DATE POSTED:September 9, 2024

Editor’s note: The perspectives expressed in this commentary are the author’s alone. The following is a paid thought leadership piece from Chris Schumm, McQueary Schumm Munsell Group at Morgan Stanley in Leawood, Kansas.

Cap table management can be more complex than it seems; Discover six ways to improve the accuracy of your cap table

As the document that tracks the ownership structure of your company, your cap table (or capitalization table) should display the full list of individuals, institutions and other entities that have an ownership stake in your company. Yet, while it sounds simple in theory, maintaining accurate records regarding each shareholder’s security holdings has the potential to become quite complex. To help you avoid some common pitfalls, here are a few cap table management tips to consider.

Chris Schumm, Morgan Stanley

1. Understand option pricing

When founders first begin to issue equity in a company, they often choose to grant options. One of the challenges of these grants for private companies is setting a fair price for the options. 

Under the US Internal Revenue Code (IRC), incentive stock options (ISOs) must be granted with a strike price equal to or greater than the fair market value of common stock.1 Granting options too low could result in tax penalties for employees, excess costs incurred by the company and holdups during an acquisition or IPO. Conversely, if you grant options too high, employees may miss out on value they may have otherwise received.

To set a proper option value for cap table management purposes, private companies may want to consider obtaining annual 409A valuations from a reputable valuation provider. By determining the fair market value of your common stock, a 409A valuation helps set the strike price for your option grants and may prevent your cap table values from being called into question.

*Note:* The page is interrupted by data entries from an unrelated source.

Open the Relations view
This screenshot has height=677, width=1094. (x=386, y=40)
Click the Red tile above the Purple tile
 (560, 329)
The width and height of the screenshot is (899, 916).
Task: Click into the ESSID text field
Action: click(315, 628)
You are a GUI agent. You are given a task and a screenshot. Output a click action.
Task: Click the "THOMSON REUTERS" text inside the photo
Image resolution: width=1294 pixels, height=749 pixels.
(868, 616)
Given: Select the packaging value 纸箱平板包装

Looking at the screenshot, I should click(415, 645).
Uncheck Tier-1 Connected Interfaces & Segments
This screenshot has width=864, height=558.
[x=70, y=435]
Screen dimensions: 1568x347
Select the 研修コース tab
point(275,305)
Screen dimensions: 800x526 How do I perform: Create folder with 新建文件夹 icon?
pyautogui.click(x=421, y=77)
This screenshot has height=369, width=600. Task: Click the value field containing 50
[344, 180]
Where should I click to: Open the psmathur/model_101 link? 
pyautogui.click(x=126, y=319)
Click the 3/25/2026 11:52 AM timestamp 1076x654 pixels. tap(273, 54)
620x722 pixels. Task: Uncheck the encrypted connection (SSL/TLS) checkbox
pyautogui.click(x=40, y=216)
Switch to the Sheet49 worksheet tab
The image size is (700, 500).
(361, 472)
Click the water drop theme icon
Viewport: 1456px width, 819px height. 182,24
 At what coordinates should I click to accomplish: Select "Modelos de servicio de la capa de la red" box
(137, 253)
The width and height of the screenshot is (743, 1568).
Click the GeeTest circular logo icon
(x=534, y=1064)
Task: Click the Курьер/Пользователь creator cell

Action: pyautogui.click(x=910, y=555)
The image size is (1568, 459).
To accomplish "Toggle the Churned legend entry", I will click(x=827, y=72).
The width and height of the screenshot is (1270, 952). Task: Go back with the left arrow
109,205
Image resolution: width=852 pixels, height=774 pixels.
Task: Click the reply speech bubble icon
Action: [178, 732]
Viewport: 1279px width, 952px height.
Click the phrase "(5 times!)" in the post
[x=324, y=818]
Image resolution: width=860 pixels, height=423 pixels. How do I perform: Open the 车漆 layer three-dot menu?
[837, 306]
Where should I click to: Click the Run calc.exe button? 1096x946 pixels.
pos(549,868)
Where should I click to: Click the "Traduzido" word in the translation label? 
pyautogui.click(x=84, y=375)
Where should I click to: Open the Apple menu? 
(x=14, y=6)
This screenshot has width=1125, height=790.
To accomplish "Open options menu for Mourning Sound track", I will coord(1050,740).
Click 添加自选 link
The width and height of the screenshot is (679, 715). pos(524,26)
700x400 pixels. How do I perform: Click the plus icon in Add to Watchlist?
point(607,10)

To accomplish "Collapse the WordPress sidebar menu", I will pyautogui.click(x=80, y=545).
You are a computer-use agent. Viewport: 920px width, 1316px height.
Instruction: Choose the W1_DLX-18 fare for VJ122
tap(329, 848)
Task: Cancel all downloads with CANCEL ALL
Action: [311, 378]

2. Understand the regulatory environment

To make sure the information on your cap table remains accurate and verifiable, you may need to comply with various different regulations. These may include:

  • ISO $100,000 limits, which stipulate how many options can vest in a given calendar year to qualify for certain tax treatment.2
  • IRC 409A regulations, which require some companies to conduct a formal valuation at least once a year to determine an appropriate strike price for options.2
  • ASC 718, which is an accounting requirement for measuring and recording the expense associated with issuing equity-based compensation.2
  • Rule 701, which exempts some companies from registering with the Securities and Exchange Commission (SEC) before issuing equity-based compensation.3 
  • 83(b) elections, which may allow certain employees to file an election within 30 days of receiving restricted stock awards (RSAs) to obtain preferential tax treatment on the sale of their equity.2

To understand which regulations apply to you, consider consulting with a legal advisor.

3. Learn how to analyze the impact of a financing round

When a company raises a new round of financing, it will generally issue a new round of equity-based awards, such as preferred stock or convertible debt. 

Preferred stock awards may have terms that govern an investor’s liquidation preferences, participation rights and participation caps. Similarly, convertible notes (such as KISS notes and SAFE notes) may include provisions outlining conversion caps, conversion discounts and warrant coverage. These provisions can sometimes mask how much dilution may result from the conversion. 

To understand how a potential financing round will affect the cap table, it is important to model different scenarios and combinations of terms. Without this analysis, you may unknowingly give up more value in the company than intended.

4. Maintain good records

Cap tables come in all shapes and sizes but, at a minimum, they should display the types and amount of securities each shareholder owns, when they received their equity and what percentage of the total company they hold. This is important because, when it comes time for equity holders to sell, the cap table determines who gets what. 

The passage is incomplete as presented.